Maximum entropy reinforcement learning (MaxEnt RL) compromises optimality in precision-critical continuous control tasks by excessively promoting stochasticity—high-entropy preferences misguide policy optimization, yielding inferior performance relative to non-MaxEnt methods. Method: We conduct systematic comparative experiments across standard continuous-control benchmarks, analyze policy entropy trajectories, and evaluate reward sensitivity to rigorously assess robustness implications of entropy maximization. Contribution/Results: This work provides the first empirical evidence that entropy maximization can undermine—not enhance—robustness in such settings. We introduce a novel “reward-design–entropy-constraint” dynamic trade-off perspective, advocating adaptive tuning of entropy regularization strength based on task-specific requirements (e.g., execution precision). Results show that on low-entropy-preferred tasks, MaxEnt algorithms—including SAC—significantly underperform non-MaxEnt counterparts such as TD3 and PPO, challenging the implicit assumption that entropy maximization is universally beneficial.

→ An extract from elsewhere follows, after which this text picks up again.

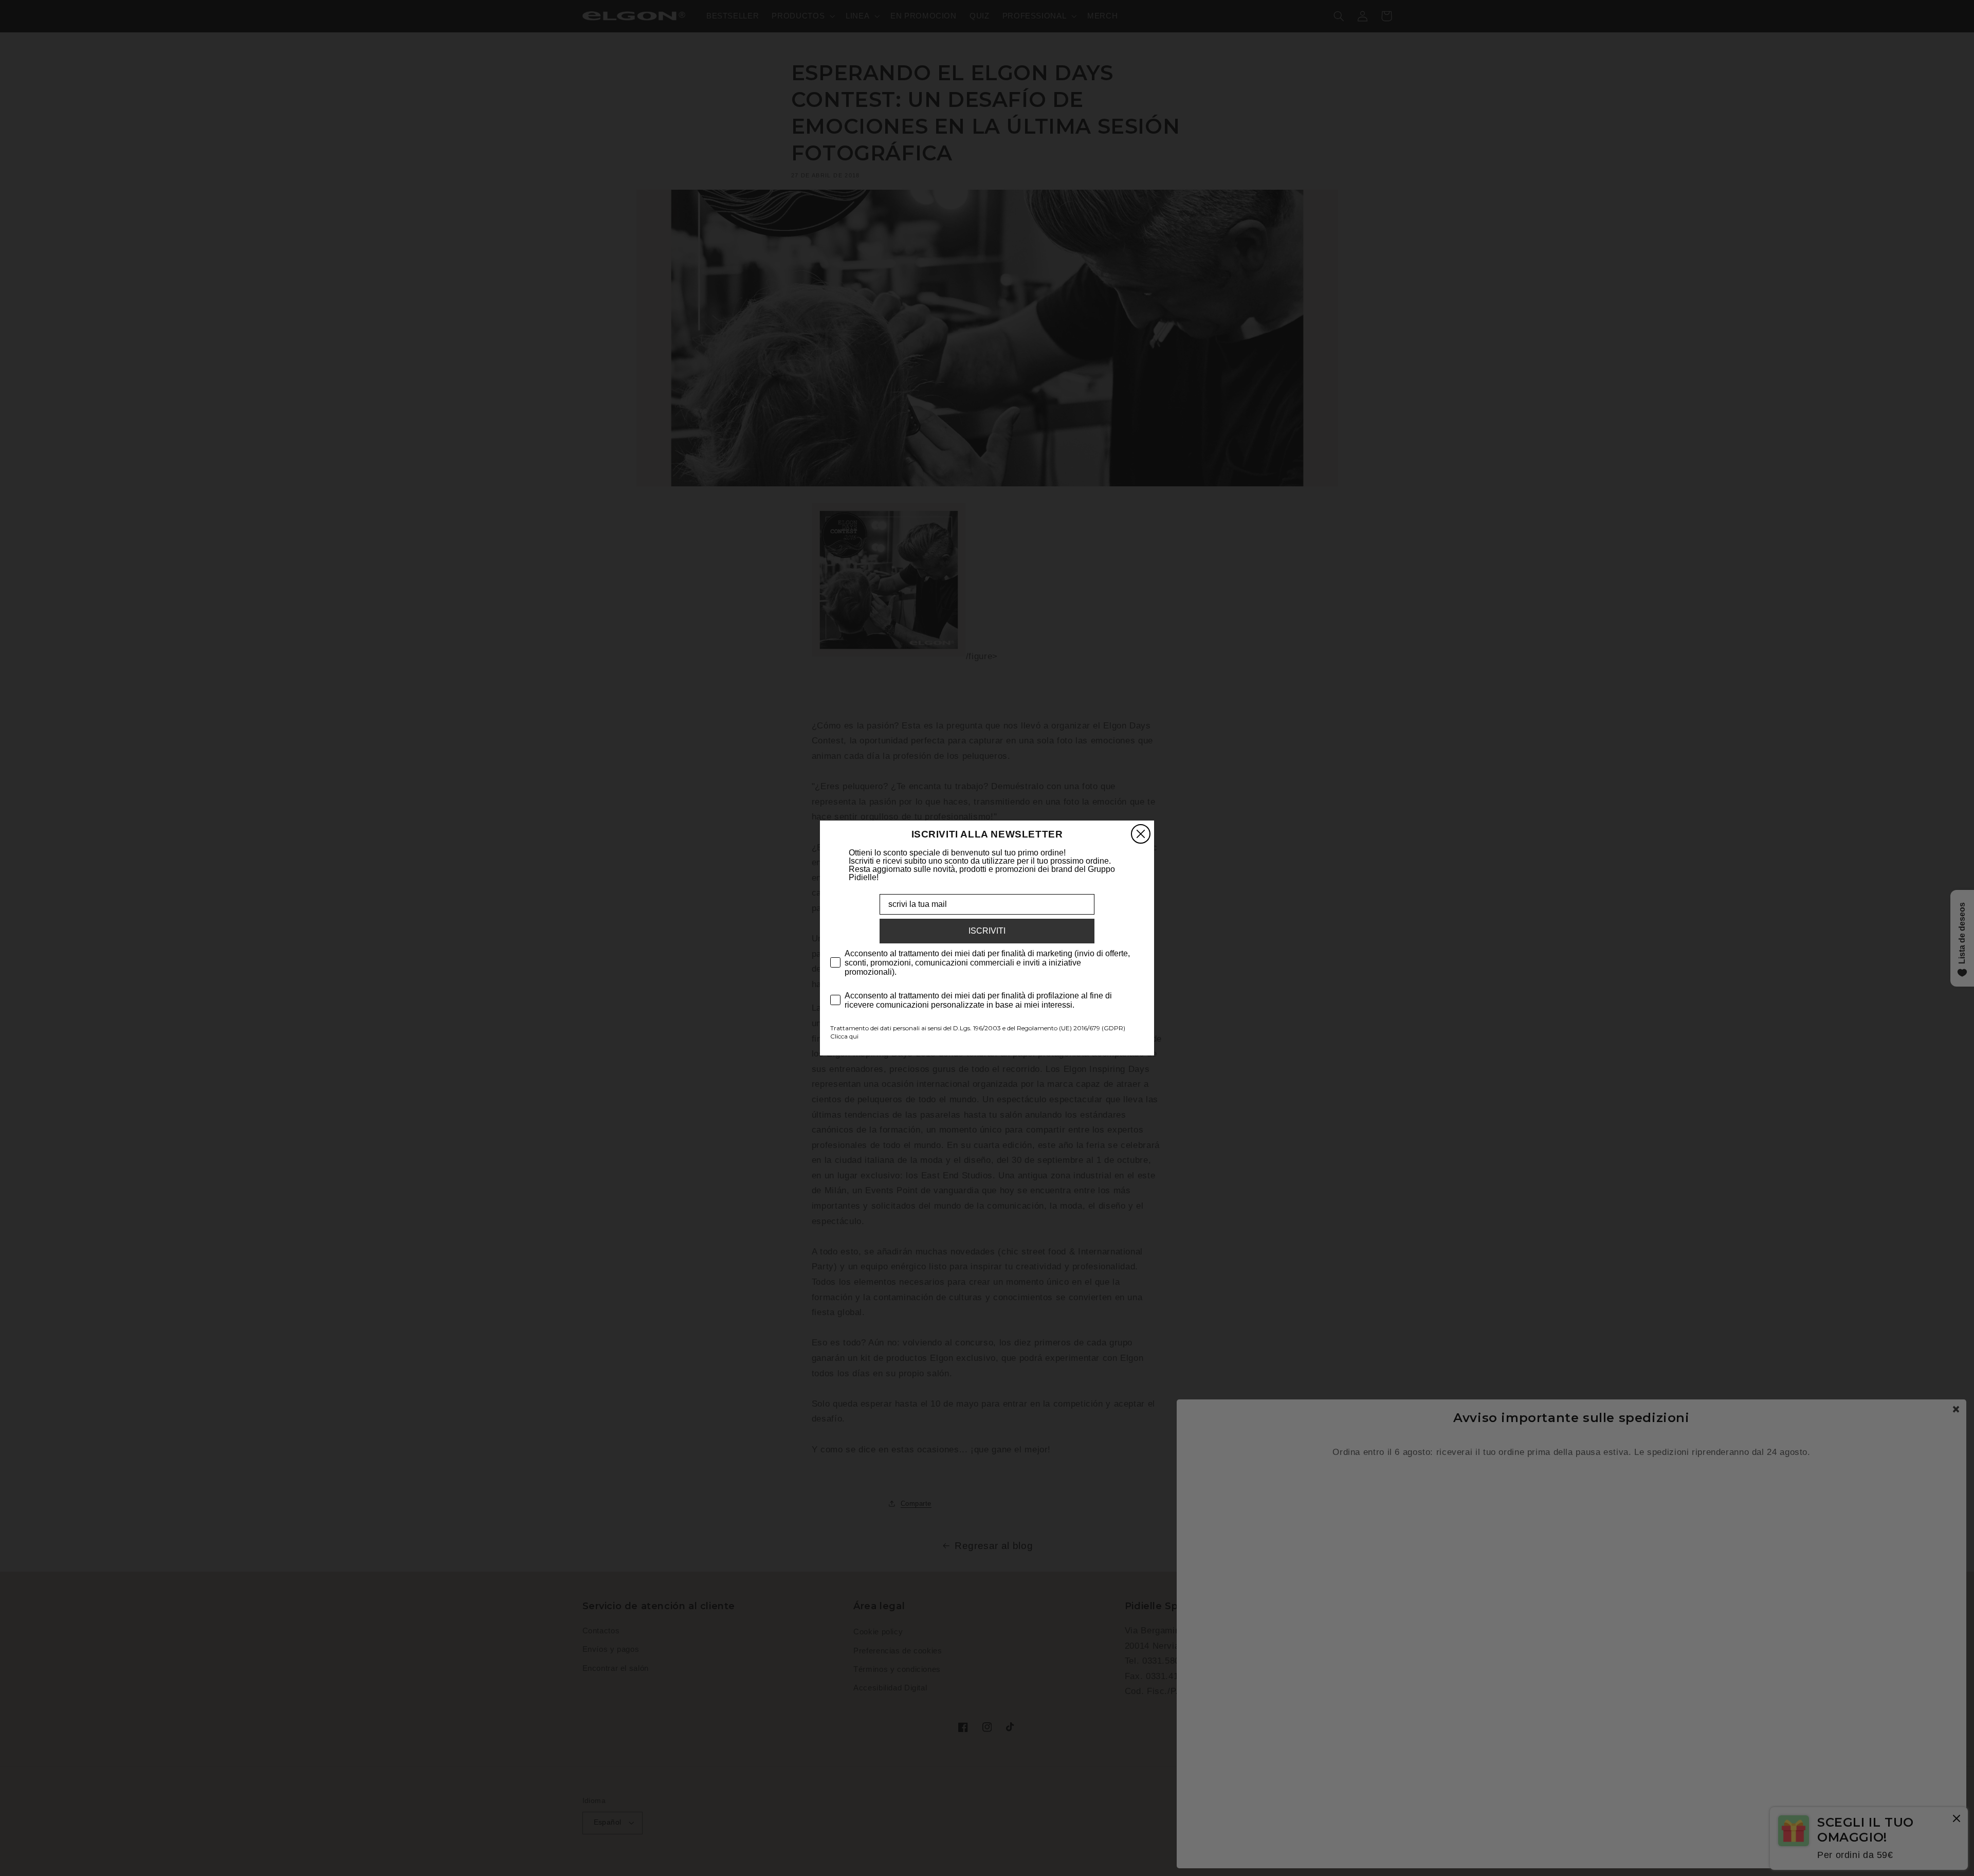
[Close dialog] (1140, 834)
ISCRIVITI (987, 930)
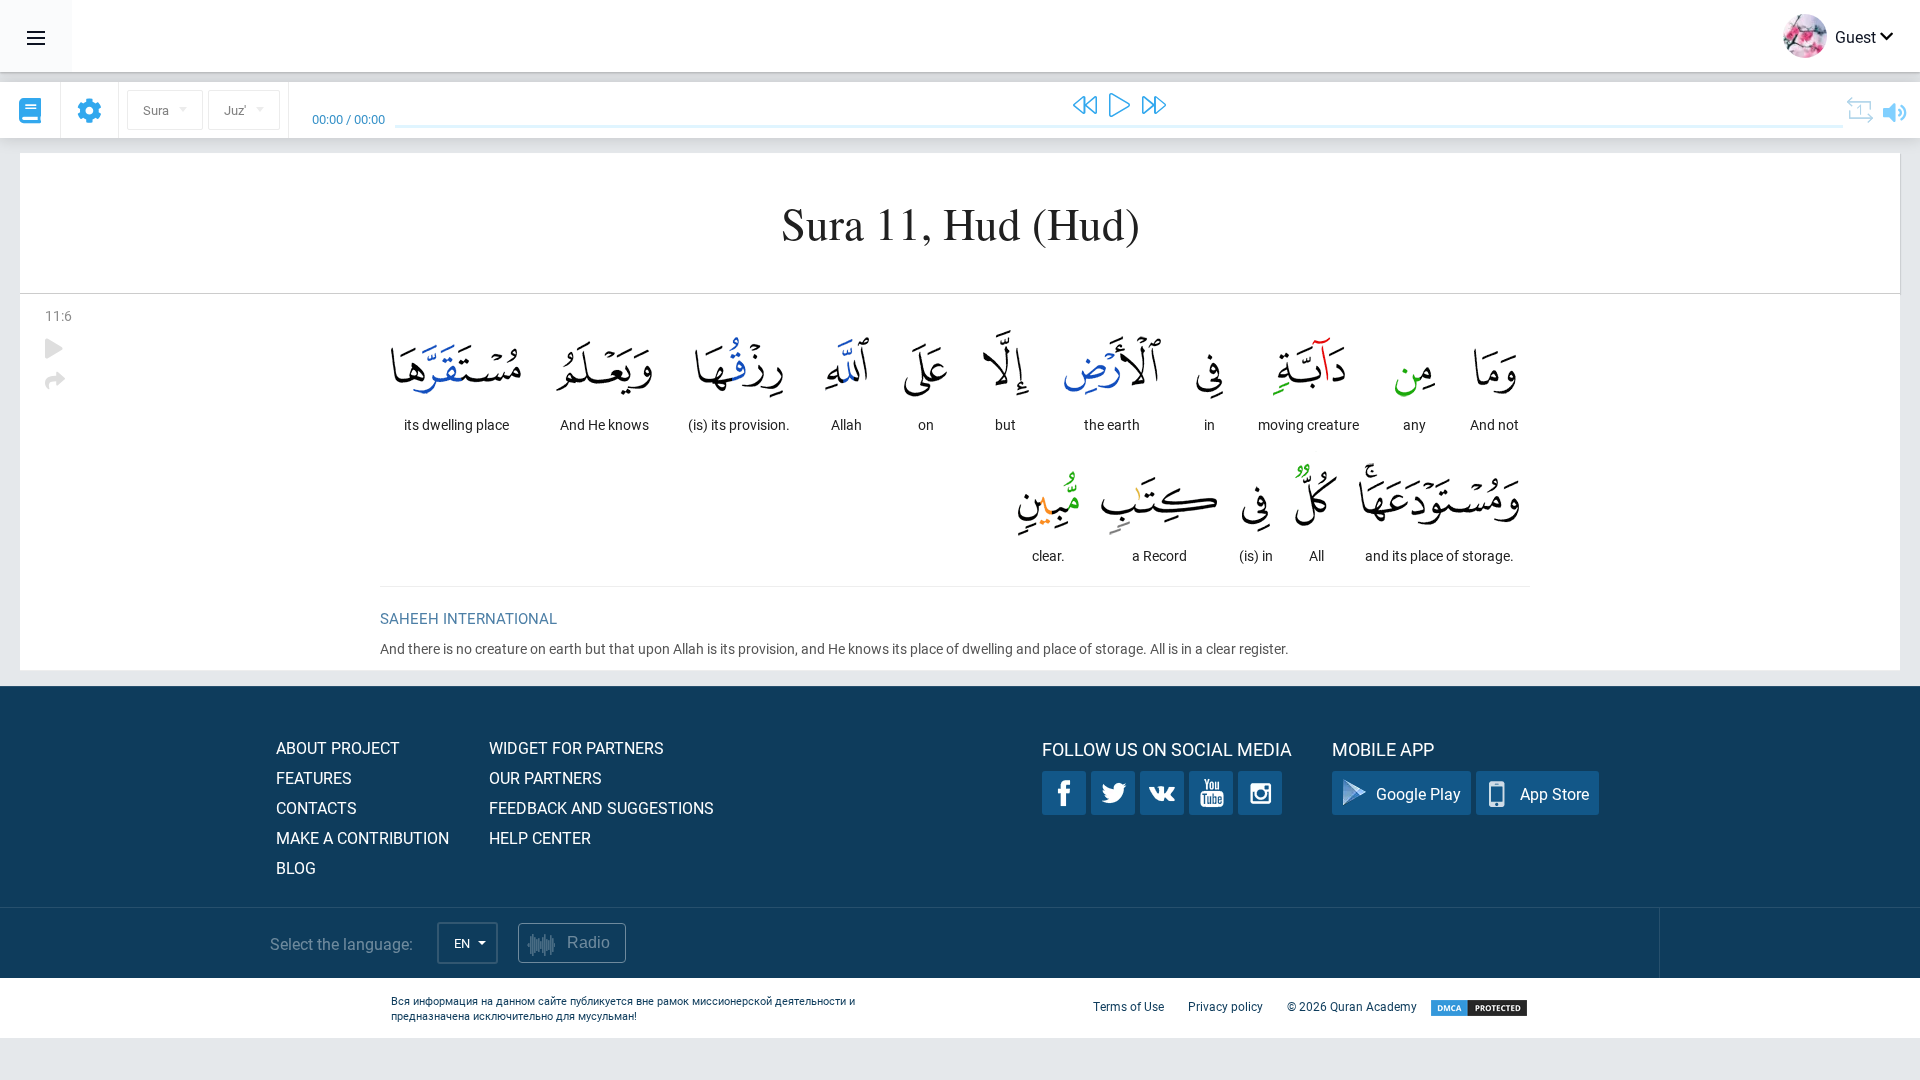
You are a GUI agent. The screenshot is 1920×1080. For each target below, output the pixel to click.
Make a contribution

The Maximum Entropy Reinforcement Learning (MaxEnt RL) framework is a leading approach for achieving efficient learning and robust performance across many RL tasks. However, MaxEnt methods have also been shown to struggle with performance-critical control problems in practice, where non-MaxEnt algorithms can successfully learn. In this work, we analyze how the trade-off between robustness and optimality affects the performance of MaxEnt algorithms in complex control tasks: while entropy maximization enhances exploration and robustness, it can also mislead policy optimization, leading to failure in tasks that require precise, low-entropy policies. Through experiments on a variety of control problems, we concretely demonstrate this misleading effect. Our analysis leads to better understanding of how to balance reward design and entropy maximization in challenging control problems.